Furthermore, the classifier CSL+Chopper outperforms the regular Chopper model developed in [9] by minimizing the misclassification error of the fraud class by 14% and increasing the accuracy by 17%. Indeed, Chopper (using re-balanced data) returned a FNR of 0.15 and CSL+Chopper (using original imbalanced data) a FNR of 0.01. Chopper provided a Recall of 0.82 and CSL+Chopper a Recall of 0.99. Since these gaps are significant in the fraud detection field, we can conclude that CSL+SSC classifier is the best fit for our fraud detection problem.

7 Conclusion and Future Work

In our study, we successfully incorporated a meta cost-sensitive learning method into the semi-supervised classification environment to achieve three essential benefits: 1) learn with few labeled data because it is time-consuming to annotate multi-dimensional fraud data, 2) manage the costs of misclassification errors so that the fraud class, which is the target of the investigation, has the highest penalty, and 3) tackle the imbalanced learning problem at the algorithm level, so that only the real behaviour of bidders/users is considered during training. Using a real fraud dataset, we conducted an in-depth evaluation and comparison of the performance of several hybrid models of cost-sensitive and semi-supervised classifiers. CSL+Chopper (based on Naive Bayes and Random Forest) is the most performing model concerning the error minimization and accuracy maximization. This fraud model was able to detect 99% of shill bidders with the lowest total cost of 100. Also, CSL+Chopper outperforms the regular Chopper.
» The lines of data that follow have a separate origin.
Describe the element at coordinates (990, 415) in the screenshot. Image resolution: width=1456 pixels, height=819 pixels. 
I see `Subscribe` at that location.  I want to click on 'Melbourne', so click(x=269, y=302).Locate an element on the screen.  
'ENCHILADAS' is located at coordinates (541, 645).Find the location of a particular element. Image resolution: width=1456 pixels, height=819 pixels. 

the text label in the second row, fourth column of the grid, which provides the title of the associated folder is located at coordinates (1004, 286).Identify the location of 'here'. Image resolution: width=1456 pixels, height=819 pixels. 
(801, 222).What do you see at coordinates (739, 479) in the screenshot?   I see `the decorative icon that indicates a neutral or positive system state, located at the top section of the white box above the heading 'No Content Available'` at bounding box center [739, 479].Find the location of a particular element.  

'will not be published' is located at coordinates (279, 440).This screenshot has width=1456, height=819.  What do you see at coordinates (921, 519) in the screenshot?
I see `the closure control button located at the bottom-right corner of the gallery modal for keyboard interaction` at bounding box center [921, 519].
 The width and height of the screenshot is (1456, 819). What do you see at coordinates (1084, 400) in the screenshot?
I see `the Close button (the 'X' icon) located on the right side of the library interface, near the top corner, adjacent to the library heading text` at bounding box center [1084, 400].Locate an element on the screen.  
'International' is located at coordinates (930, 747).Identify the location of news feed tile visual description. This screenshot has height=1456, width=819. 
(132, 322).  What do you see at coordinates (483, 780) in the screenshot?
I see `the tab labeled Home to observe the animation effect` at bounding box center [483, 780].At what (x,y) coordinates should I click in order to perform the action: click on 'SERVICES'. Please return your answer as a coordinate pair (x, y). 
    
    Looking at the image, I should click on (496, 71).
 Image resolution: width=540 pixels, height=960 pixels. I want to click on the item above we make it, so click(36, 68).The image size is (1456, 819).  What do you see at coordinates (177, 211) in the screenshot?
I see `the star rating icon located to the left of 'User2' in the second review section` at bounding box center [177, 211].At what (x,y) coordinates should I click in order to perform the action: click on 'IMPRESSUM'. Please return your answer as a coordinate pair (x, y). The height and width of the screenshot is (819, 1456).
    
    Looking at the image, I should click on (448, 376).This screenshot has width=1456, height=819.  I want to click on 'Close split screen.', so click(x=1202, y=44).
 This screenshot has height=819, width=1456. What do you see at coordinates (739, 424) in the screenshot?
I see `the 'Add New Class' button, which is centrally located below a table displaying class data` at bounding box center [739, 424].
For future work, we plan to investigate the interactive active learning method. The latter first chooses the most relevant data and then asks the developer or expert to suggest a label for the chosen data. Our goal is to examine how semi-supervised classifiers would be affected by the selected labeled data. We are also interested in conducting a comparison of our semi-supervised classifiers with the chunk-based incremental classification method defined in [2]. The latter has also been used to tackle the scarcity of labeled data in the fraud detection domain.